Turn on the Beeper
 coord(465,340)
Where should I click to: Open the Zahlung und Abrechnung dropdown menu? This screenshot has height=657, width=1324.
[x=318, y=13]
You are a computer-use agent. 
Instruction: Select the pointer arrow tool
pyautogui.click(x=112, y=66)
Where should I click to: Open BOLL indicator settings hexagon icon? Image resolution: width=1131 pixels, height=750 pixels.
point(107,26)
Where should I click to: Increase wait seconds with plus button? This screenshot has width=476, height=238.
▬▬▬
Problem to solve:
Copy the material above line for line, changing nothing.

Solution to this task:
Turn on the Beeper
 coord(465,340)
Where should I click to: Open the Zahlung und Abrechnung dropdown menu? This screenshot has height=657, width=1324.
[x=318, y=13]
You are a computer-use agent. 
Instruction: Select the pointer arrow tool
pyautogui.click(x=112, y=66)
Where should I click to: Open BOLL indicator settings hexagon icon? Image resolution: width=1131 pixels, height=750 pixels.
point(107,26)
Where should I click to: Increase wait seconds with plus button? This screenshot has width=476, height=238.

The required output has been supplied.